Issus d’une famille francophone ayant fait fortune dans l’industrie de la chaussure, les frères Dufresne étaient des visionnaires et bâtisseurs majeurs de l’est de Montréal. Marius Dufresne, ingénieur, a conçu certains boulevards Montréalais, s’inspirant des Champs-Élysées, mais aussi des ponts et des barrages. Son frère Oscar, est lui davantage impliqué dans les affaires et la politique. Ils ont entrepris de construire le Château Dufresne entre 1915 et 1918. L’idée de départ était de faire contrepoids à la bourgeoisie anglophone de l’ouest de Montréal.
- Château Dufresne intérieurs et extérieur © photos JLRF
Les plans du Château Dufresne, comprenant une quarantaine de pièces, s’inspirent du Petit Trianon de Versailles. L’édifice adopte un style Beaux-Arts, très en vogue à l’époque, qui se caractérise par l’emploi d’éléments architecturaux d’inspiration antiques, tels que les colonnes et les corniches, ainsi que par des éléments du néoclassicisme français. La façade de l’édifice est en pierre calcaire de l’Indiana, arborant huit colonnes ioniques. Ils utiliseront des matériaux industriels modernes pour l’époque. C’est la première résidence privée à Montréal, bâtie avec des piliers en béton armé.
Le Château Dufresne se compose de deux résidences privées, celle d’Oscar à l’est et celle de Marius à l’ouest, regroupées par un corps de logis de trois étages. Le bâtiment compte déjà des commodités avant-gardistes, comme le chauffage central, l’aspirateur central, un ascenseur et des garages pouvant accueillir jusqu’à cinq automobiles. Le Château Dufresne est très proche dans son esprit de plusieurs résidences d’été construites à Newport, dans l’État du Rhode Island, par de riches familles américaines.
- Château Dufresne intérieurs et extérieur © photos JLRF
Mais c’est la décoration intérieure qui est ici le plus surprenant et unique. Celle-ci montre une variété impressionnante de styles différents, du Louis XIV au Louis XV, du néo-renaissance au néo-gothique en passant par le néo-mauresque et un luxe ostentatoire. Deux artistes viendront décorer les maisons : Guido Nincheri, peintre, vitrailliste, d’origine italienne et Alfred Faniel, peintre, décorateur, d’origine belge.
Guido Nincheri, surnommé le « Michel-Ange de Montréal », réalisa pour les Dufresne, un surprenant spectacle décoratif. Ici, pas de Vierge Marie ni d’anges, mais plutôt un spectacle païen et érotique invitant à la débauche : partout, des bacchanales impliquant des femmes nues dans des positions lascives, puis des faunes, des sirènes et des créatures mythologiques gréco-romaines.

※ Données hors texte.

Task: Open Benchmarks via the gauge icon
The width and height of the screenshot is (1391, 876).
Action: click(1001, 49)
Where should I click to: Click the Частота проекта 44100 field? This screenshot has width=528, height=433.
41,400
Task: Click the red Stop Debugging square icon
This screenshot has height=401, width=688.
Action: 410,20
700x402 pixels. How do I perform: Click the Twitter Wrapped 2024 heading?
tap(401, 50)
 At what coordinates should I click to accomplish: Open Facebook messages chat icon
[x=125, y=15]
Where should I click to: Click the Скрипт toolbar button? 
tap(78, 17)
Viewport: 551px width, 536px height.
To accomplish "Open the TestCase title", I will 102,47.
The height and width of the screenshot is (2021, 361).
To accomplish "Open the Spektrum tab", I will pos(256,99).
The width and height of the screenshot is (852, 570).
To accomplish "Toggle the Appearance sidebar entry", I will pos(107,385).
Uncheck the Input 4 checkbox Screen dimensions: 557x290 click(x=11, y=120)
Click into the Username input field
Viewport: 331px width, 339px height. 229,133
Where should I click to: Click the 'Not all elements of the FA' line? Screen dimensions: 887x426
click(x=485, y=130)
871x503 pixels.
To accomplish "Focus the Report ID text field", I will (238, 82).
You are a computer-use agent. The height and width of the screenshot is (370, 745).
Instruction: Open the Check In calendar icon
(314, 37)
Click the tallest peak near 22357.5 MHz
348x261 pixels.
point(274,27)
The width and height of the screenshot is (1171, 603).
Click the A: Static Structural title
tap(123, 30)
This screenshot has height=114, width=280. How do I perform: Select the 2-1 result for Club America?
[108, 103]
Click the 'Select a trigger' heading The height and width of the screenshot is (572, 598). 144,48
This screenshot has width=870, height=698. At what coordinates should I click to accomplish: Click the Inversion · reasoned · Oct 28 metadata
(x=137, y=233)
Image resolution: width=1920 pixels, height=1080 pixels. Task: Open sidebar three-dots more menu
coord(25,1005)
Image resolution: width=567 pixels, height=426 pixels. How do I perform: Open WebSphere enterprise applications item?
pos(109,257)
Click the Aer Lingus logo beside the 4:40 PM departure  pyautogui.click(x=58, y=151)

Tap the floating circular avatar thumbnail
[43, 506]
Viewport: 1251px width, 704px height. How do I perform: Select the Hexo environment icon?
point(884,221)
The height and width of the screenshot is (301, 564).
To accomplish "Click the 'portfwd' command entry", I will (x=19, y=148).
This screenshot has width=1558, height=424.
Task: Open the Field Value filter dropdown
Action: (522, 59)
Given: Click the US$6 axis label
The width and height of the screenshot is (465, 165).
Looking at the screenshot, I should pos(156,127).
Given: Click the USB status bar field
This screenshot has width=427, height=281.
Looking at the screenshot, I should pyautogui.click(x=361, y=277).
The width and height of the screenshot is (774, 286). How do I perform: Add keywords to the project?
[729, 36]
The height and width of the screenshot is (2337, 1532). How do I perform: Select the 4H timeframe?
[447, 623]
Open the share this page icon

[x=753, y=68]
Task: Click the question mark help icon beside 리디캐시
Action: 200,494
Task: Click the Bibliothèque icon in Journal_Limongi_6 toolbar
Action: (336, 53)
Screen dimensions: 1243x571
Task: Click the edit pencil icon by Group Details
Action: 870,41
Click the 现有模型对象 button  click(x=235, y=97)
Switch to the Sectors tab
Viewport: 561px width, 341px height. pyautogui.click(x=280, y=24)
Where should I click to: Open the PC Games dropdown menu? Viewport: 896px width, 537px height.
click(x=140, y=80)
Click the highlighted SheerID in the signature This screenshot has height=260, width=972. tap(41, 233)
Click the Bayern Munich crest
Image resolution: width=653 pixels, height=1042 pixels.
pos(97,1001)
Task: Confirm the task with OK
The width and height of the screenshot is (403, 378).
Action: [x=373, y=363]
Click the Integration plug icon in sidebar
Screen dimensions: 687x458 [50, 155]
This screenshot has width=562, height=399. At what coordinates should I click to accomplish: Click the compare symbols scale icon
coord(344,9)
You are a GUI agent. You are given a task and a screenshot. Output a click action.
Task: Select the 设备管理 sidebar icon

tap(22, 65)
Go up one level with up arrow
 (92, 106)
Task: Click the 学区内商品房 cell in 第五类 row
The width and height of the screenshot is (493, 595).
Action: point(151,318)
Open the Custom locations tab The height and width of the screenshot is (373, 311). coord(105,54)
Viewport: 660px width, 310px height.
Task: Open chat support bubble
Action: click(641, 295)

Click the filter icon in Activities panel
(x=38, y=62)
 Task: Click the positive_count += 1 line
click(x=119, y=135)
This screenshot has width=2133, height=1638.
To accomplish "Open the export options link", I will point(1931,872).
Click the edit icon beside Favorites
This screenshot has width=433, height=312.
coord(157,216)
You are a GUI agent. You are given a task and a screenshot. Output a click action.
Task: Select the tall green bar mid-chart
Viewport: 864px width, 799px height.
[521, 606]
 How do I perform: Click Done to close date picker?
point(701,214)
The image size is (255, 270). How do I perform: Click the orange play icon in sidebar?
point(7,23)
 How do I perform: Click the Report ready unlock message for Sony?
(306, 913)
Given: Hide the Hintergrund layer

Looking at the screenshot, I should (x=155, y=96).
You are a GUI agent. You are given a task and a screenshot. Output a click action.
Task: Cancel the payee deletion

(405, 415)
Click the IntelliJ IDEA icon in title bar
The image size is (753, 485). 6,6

Un travail très surprenant surtout lorsque l’on met ces œuvres en parallèle avec les peintures religieuses si connues de l’artiste.
Notre esthète fantasque finira emprisonné, accusé de fascisme pour avoir peint une œuvre toujours visible : Mussolini à cheval dans l’église Notre-Dame-de-la-Défense à Montréal.
Les collections de peintures, sculptures, mobiliers, objets d’art des deux frères Dufresne s’enrichissaient en fonction de leurs goûts personnels, pas toujours académiques. On peut noter de belles collections de porcelaines de Sèvres, Limoges, de Capodimonte, anglaises, et un piano dont Ravel s’est servi pour un concert à Montréal.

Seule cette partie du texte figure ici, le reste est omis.